Anyway, I'll do some research on the boots knowing that we have a pretty big swap in the fall and I can check that out as well.

 

Thanks so much everyone, great advice!

 

Cory


What I did was buy "new old stock" during pre-season sales from a boot fitter (in the southeast).  I was an older intermediate getting my daughter started on skis.  Spent about $300, including an after-market footbed (like Superfeet).  Those boots were just fine for a few seasons.  I rented or did a season lease for my daughter until she was 8.  By then it was clear we would be skiing more and more.  By then I had learned a lot more about buying gear.

 

Take a few lessons.  Once you get the hang of how little effort it takes to turn skis with the correct technique, you'll be better than before in less time than you think.  I ski far better than 4-5 years ago when I started doing more trips to big mountains in the Rockies . . . starting in my mid-50s.  Lessons are not just for beginners.

post #35 of 35

Inland Empire Ski Patrol does a ski swap at the Fairgrounds every fall, and there is one at the Cd'A Fairgrounds.

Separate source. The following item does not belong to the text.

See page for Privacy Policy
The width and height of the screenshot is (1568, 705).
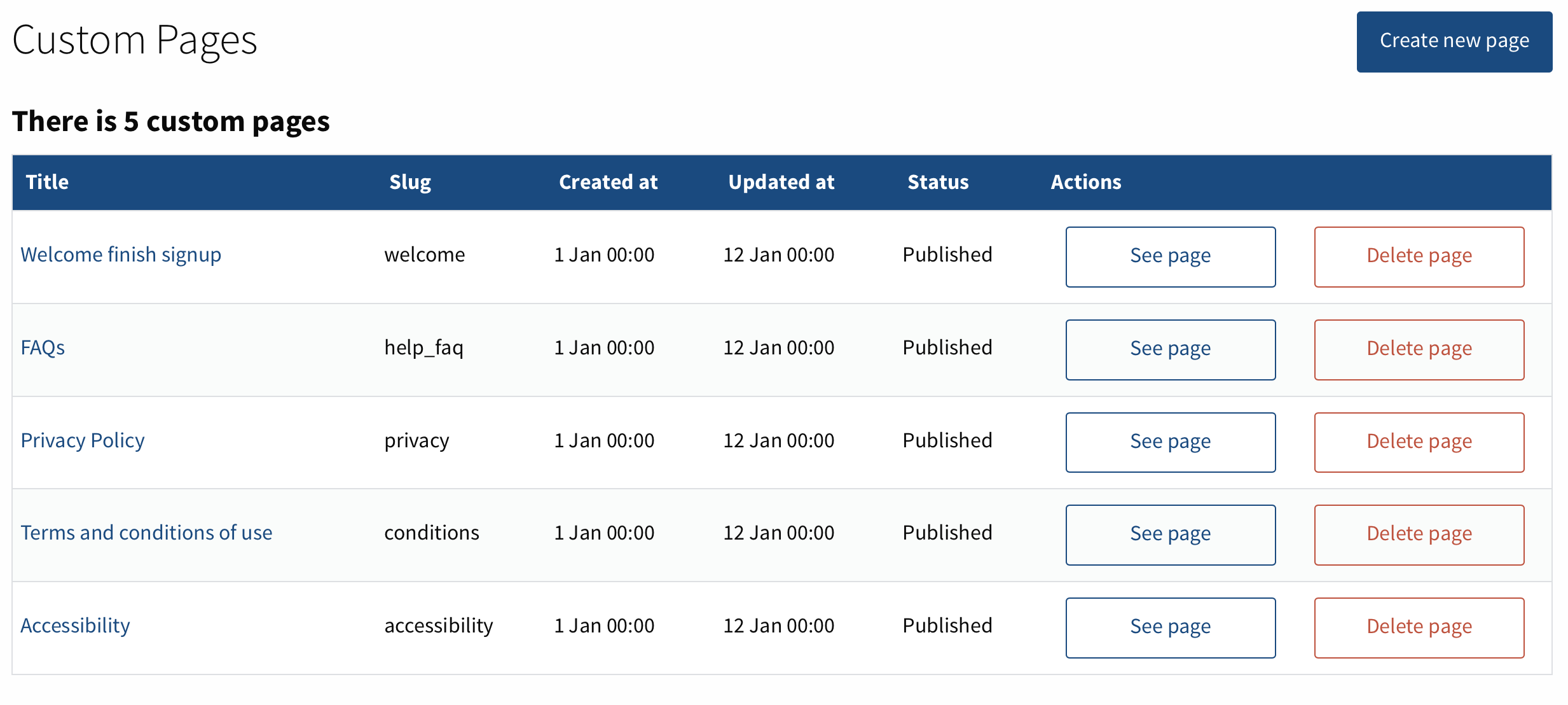pyautogui.click(x=1170, y=442)
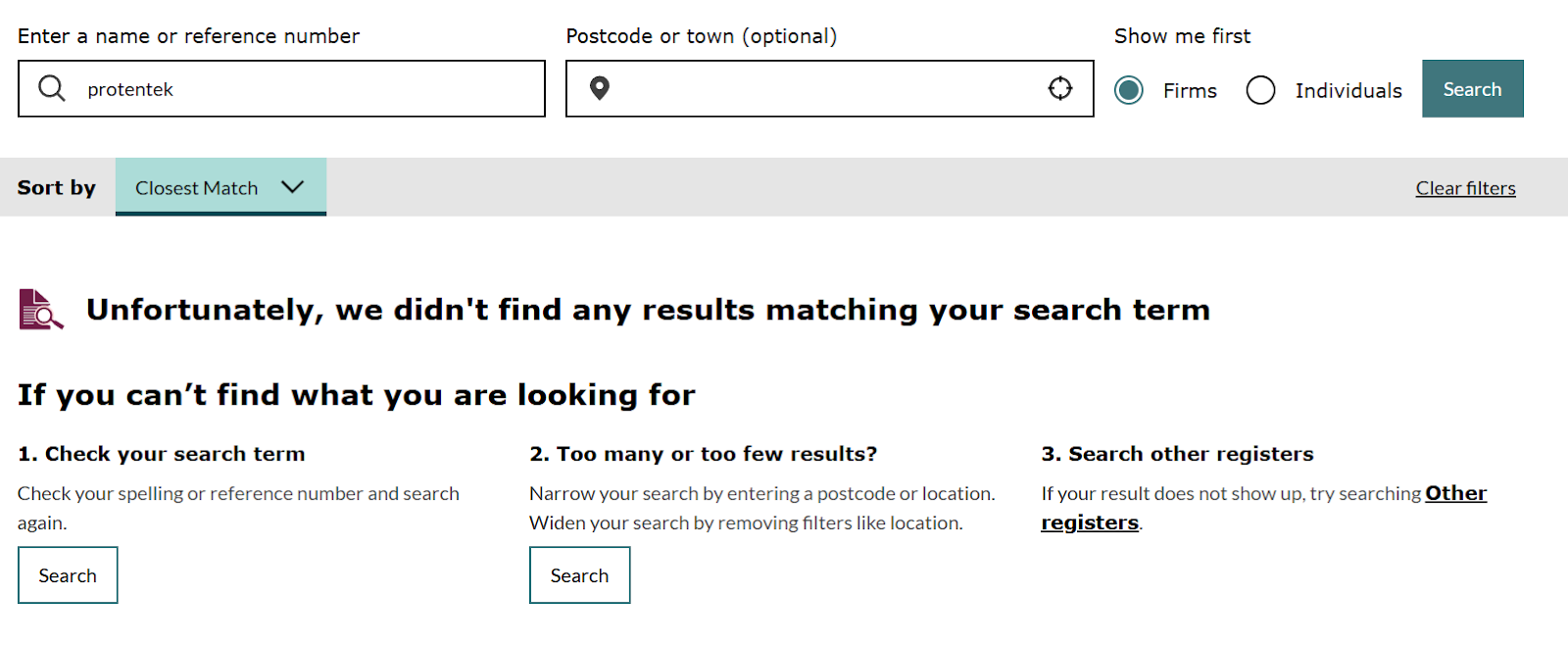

They are a great way to acquire lightly used ski clothes for a lot less money. They will often have new stuff too from the local shops they are trying to clear out.  This works well for skis too and there is often a number of shop people there to help with choices.

 

Depending on the age of your kids they are going to outgrow their gear at a right regular pace. Like everything else they will outgrow it long before they wear it out.

 

You are in one of the best sleeper ski regions in the country. Enjoy it.